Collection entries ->
◇ ◇ ◇ ◇ ◇ ◇ ◇

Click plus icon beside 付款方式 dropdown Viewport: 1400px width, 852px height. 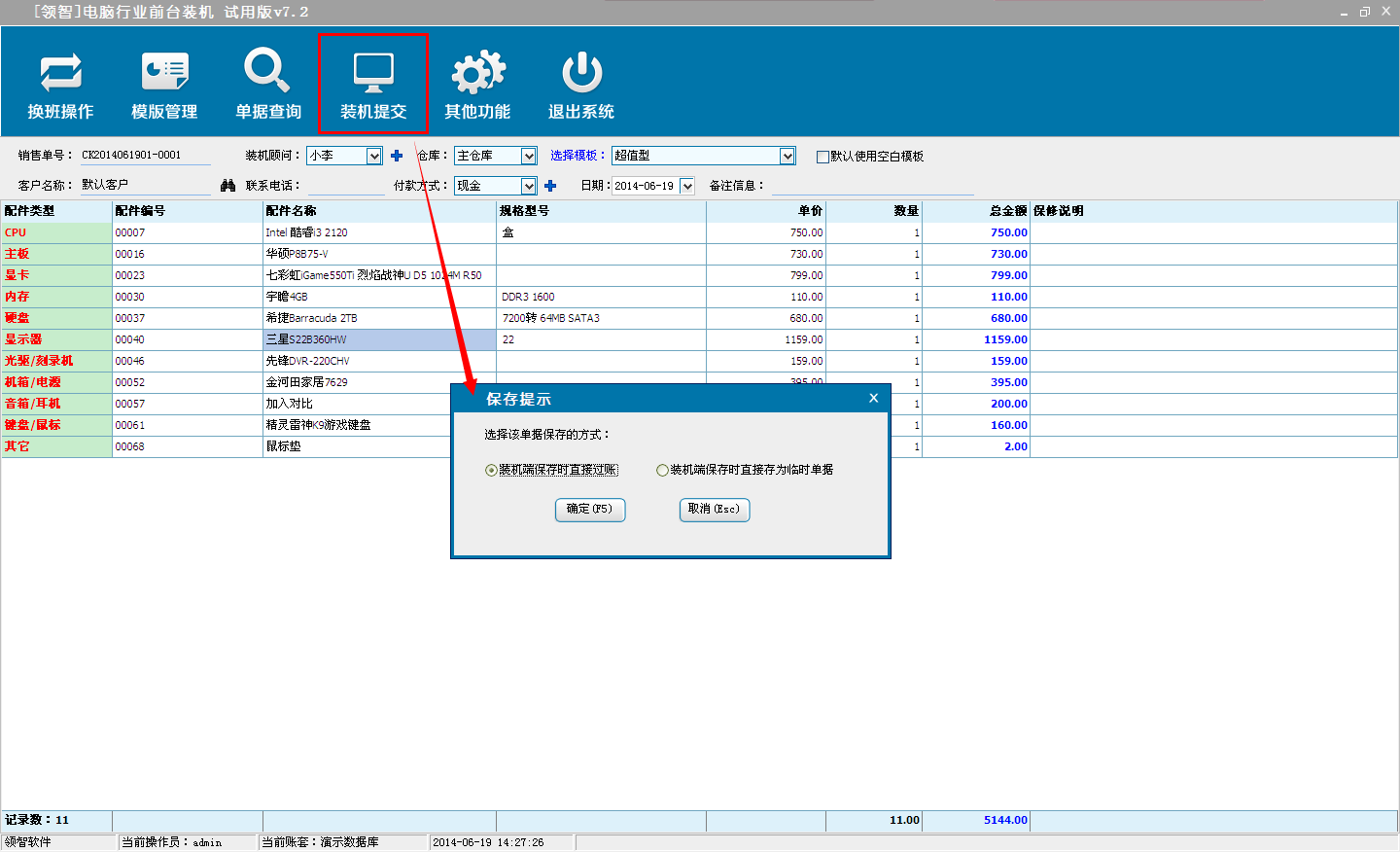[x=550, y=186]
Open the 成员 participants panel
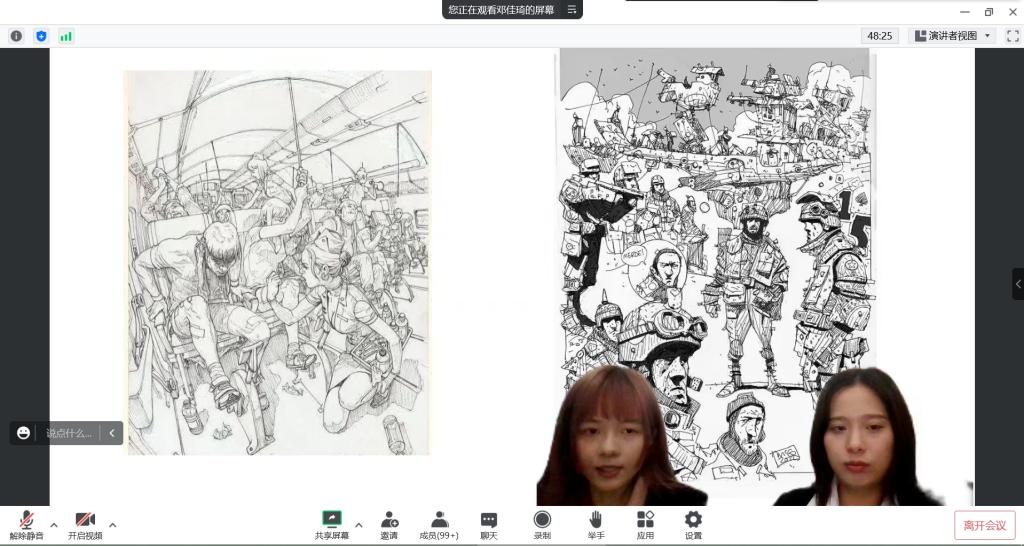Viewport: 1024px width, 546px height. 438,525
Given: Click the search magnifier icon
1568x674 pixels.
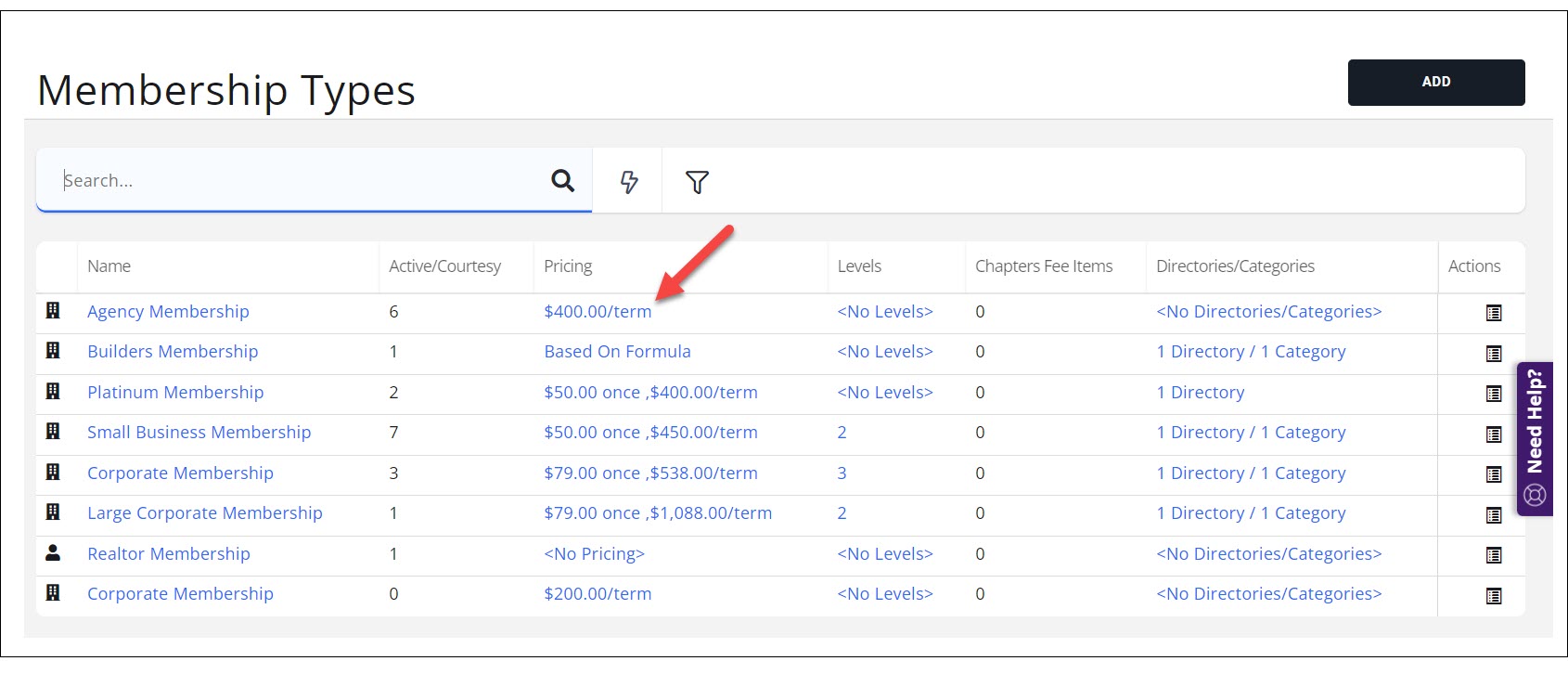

◇ ◇ ◇ ◇ ◇ ◇ ◇

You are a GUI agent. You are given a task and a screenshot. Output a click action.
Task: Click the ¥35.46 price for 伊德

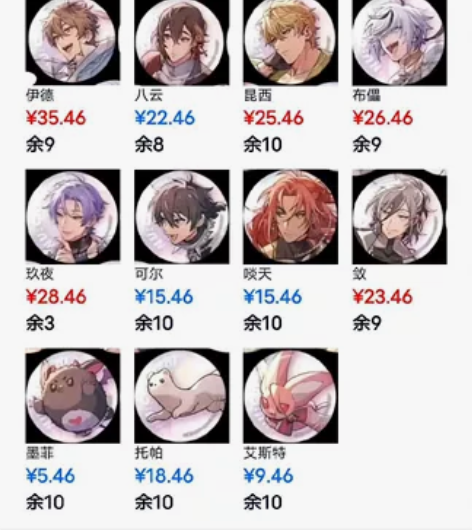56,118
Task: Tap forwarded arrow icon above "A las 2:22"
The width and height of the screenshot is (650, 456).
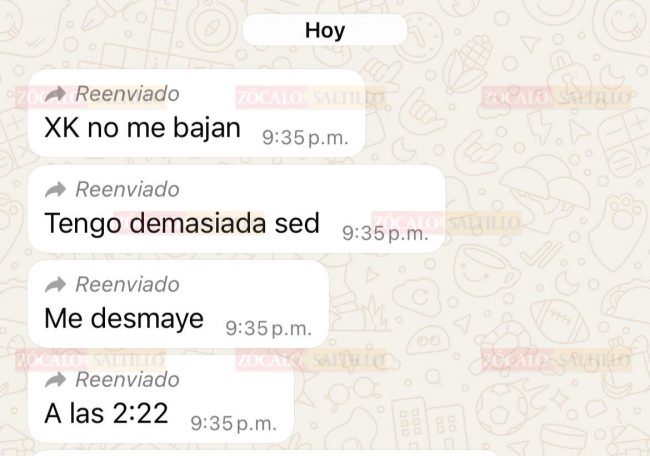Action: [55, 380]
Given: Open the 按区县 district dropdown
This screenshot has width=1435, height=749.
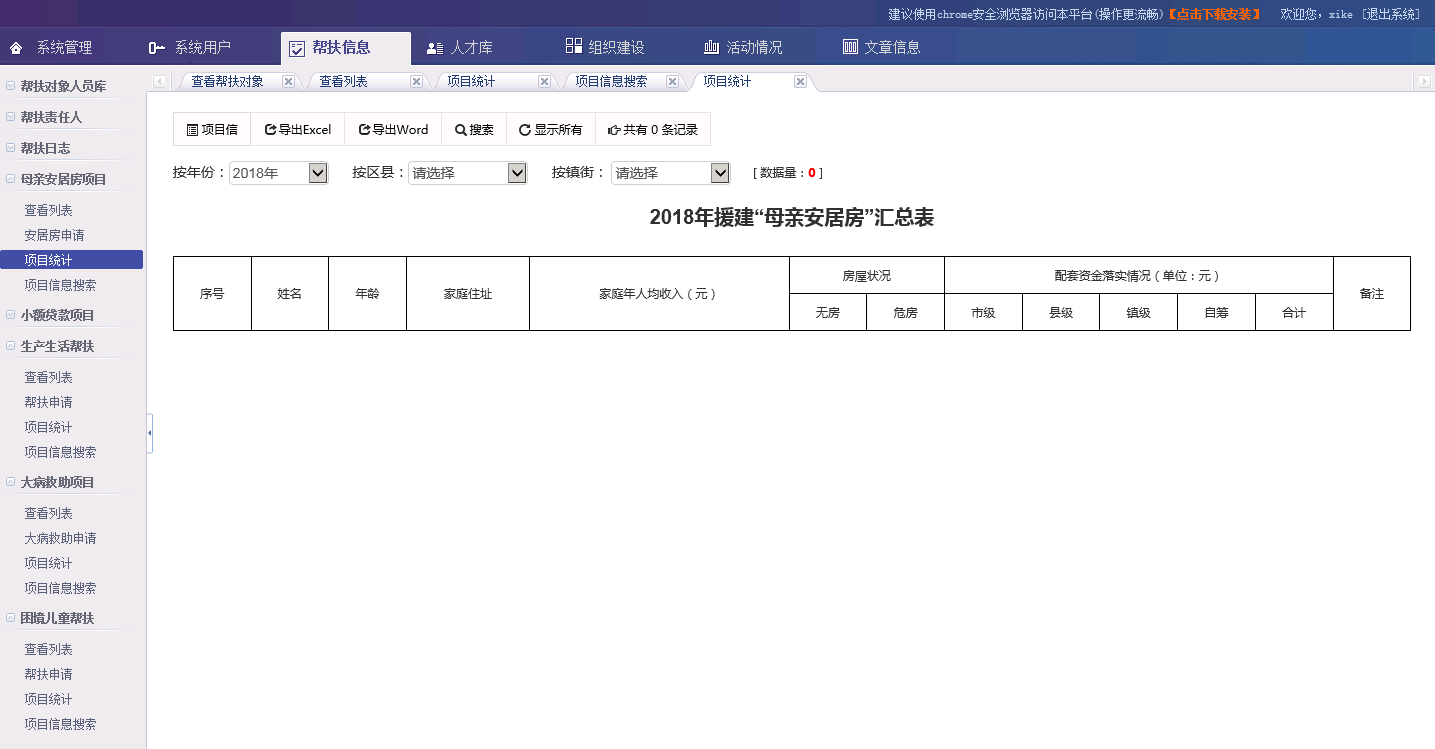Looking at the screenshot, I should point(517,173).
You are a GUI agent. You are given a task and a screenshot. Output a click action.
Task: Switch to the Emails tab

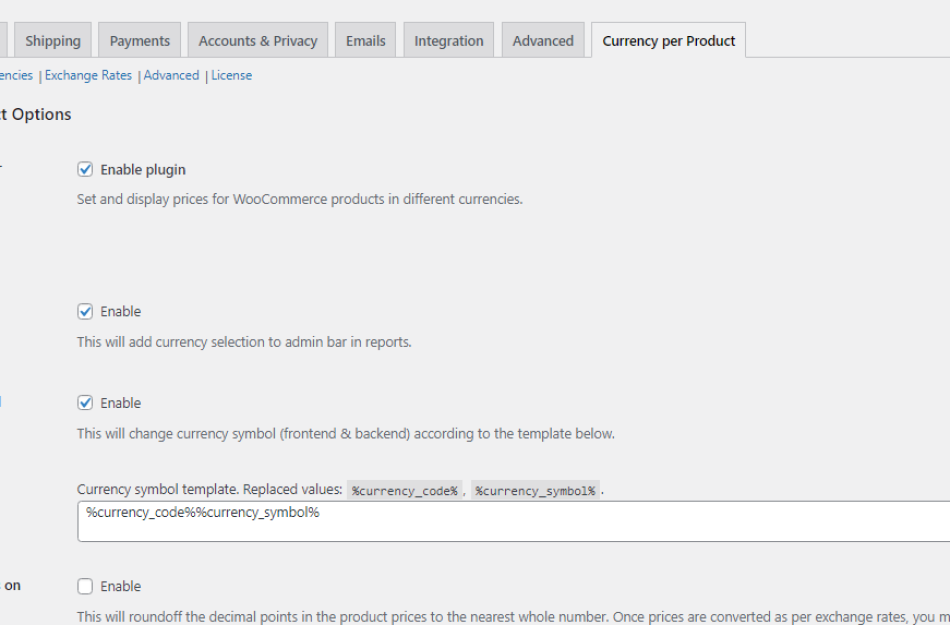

◇ ◇ ◇ ◇ ◇ ◇ ◇

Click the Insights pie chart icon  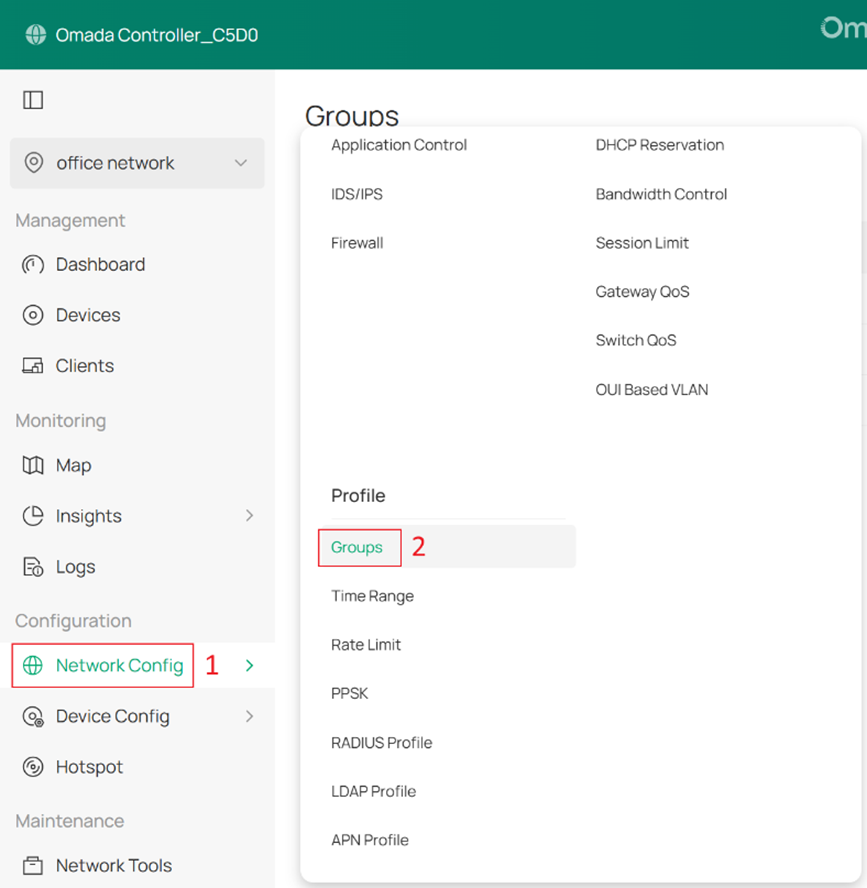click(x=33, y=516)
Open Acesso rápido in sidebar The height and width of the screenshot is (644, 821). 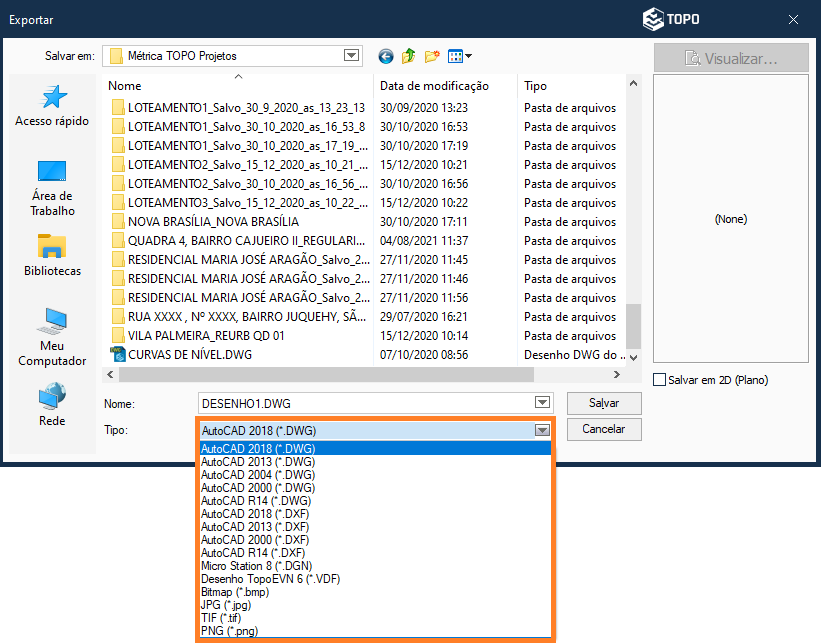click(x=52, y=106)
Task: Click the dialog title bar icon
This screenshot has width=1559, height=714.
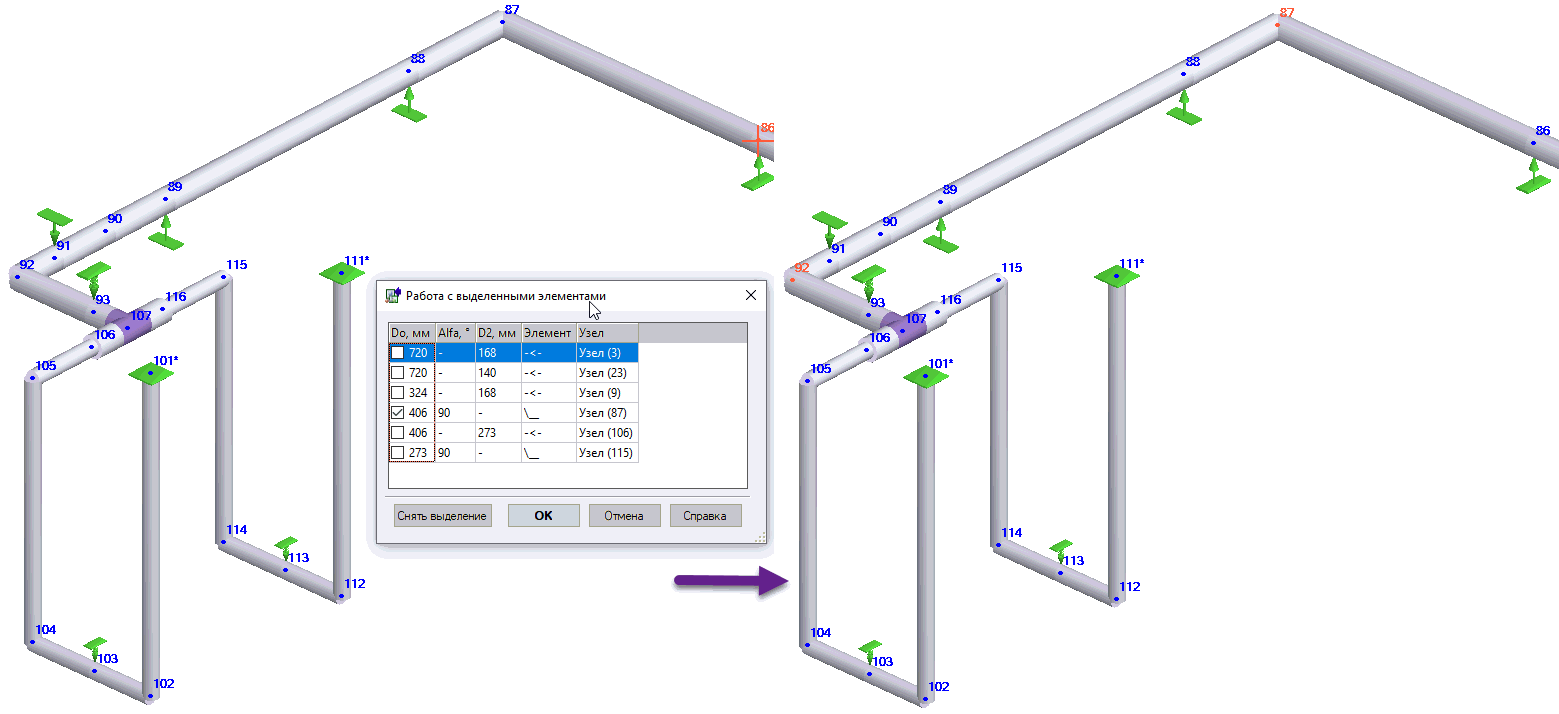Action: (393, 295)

◇ ◇ ◇ ◇ ◇ ◇ ◇

INSTRUCTIONS TO FOLLOW -> The result should be an exact copy of only the lines above from the one that holds "The width and" through the one that holds "Task: Switch to the Emails tab", both ends included, without pictures.

ANSWER SECTION ->
The width and height of the screenshot is (650, 456).
Action: [55, 380]
Given: Open the 按区县 district dropdown
This screenshot has width=1435, height=749.
Looking at the screenshot, I should point(517,173).
You are a GUI agent. You are given a task and a screenshot. Output a click action.
Task: Switch to the Emails tab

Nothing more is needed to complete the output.